I could have dwelled on it, but I used the pain to propel me forward instead of facing it.

I shook my head, laughing at my idiocy that I didn’t see this coming back to bite me in the ass. I'd known I'd see him again one day, and I never thought to prepare. I faked being okay for so long that I thought I was.

Even so, I wouldn't be sent into a spiral because he wanted to strut back into my life the way he left. No, that wasn’t going to happen.

Making my way downstairs, I grabbed a bottle of water from the kitchen and got comfortable on the sofa. I turned the TV on, hoping for some distraction, and it worked for a few minutes until I thought about Dorian again.

This time though, thoughts of him were accompanied by anger when I recalled him asking me to have dinner with him.

Did he really see me as such a pushover he thought he and I could have dinner, kiss, and make up like nothing happened, like he didn't tell me he didn't love me anymore? So what would he tell me now, that he had feelings for me again? Miraculously?

No matter what life he had after he left, he lived the life he wanted, and I wasn't going to be what he settled for after.

Grabbing my phone and car keys, I got in my car with one destination in mind, Dorian’s house. I wasn’t going to sit on this and let it fester and drive me nuts. I needed to remind him that I didn’t appreciate what he did today.

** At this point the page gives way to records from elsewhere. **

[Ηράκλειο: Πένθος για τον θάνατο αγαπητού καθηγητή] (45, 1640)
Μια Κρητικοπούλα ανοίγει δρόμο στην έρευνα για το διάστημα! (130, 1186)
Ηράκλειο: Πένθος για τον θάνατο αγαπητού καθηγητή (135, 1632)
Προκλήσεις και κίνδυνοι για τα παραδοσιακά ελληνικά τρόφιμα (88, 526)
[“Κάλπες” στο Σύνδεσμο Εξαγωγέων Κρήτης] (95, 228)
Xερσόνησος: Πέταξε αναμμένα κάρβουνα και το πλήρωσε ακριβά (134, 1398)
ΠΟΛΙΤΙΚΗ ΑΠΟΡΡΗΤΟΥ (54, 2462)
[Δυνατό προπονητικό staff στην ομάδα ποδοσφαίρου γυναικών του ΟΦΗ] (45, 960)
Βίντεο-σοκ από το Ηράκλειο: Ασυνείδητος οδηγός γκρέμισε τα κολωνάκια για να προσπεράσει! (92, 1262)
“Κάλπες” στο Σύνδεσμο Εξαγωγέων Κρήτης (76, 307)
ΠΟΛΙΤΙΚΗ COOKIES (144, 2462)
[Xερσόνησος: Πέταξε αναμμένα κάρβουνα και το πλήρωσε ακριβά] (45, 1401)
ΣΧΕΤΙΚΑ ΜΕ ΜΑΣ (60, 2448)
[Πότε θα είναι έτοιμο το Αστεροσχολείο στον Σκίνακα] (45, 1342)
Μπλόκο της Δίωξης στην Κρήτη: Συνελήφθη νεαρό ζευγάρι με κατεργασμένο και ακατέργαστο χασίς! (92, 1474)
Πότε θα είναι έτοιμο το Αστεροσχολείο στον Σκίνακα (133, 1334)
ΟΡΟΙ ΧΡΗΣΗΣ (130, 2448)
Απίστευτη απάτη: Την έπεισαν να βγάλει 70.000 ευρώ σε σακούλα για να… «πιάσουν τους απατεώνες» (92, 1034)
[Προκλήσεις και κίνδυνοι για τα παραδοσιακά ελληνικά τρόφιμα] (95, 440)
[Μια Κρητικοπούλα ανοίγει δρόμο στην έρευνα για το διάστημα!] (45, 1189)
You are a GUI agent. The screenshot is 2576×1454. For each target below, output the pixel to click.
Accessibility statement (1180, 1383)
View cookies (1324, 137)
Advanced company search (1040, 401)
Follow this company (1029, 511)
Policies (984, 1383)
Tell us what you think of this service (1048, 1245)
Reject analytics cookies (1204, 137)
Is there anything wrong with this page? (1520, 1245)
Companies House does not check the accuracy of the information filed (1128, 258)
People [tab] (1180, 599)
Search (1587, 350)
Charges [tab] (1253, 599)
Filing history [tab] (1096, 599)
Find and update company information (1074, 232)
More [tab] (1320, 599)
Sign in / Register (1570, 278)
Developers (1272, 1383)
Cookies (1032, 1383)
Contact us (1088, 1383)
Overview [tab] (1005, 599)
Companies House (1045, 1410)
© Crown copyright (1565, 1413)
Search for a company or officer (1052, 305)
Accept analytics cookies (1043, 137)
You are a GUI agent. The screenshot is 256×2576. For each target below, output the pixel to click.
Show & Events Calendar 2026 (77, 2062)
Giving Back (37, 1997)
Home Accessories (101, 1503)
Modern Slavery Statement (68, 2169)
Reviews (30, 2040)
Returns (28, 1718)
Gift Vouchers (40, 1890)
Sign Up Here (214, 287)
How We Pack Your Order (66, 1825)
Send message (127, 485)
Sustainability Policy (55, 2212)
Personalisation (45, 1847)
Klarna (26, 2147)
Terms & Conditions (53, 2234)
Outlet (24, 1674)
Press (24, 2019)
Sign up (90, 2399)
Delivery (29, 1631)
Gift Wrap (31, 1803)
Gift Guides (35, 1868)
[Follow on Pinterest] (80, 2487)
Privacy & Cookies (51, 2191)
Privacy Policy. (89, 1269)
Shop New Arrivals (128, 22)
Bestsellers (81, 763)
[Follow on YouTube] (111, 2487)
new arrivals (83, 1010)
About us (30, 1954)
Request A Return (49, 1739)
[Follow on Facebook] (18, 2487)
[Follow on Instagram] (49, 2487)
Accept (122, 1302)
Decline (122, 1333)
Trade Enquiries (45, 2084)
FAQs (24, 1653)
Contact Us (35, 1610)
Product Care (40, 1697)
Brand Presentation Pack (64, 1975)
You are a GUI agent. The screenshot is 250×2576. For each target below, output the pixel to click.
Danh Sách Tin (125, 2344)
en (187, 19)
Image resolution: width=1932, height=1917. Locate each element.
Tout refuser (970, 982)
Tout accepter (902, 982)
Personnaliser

What he was going through was horrible, and I'd support him if or when he needed me but not romantically, not with the chance of him hurting me again.

***

I pulled up at Dorian's house and parked, but I remained inside the car for a few minutes. I stared at the house, one I’d spent so many days and nights in, weeks on end. We had picnics on the lawn, Nikoli and I had water fights, and we'd been happy.

All of that was gone now, ripped away. Dorian made his choice, and okay, but even so, he'd hurt me, and I couldn't just be with him again. I didn't trust him. He was retired, but what else would pop up that he'd choose over me?

I got out of the car, locked it, and while climbing the steps, the front door opened.

Dorian and I stared at each other until I pointed at him.

“I didn’t appreciate what you did today,” I said, getting straight to the point because it was best if I did. I needed to say what I intended and be done. “You shouldn’t have kissed me.”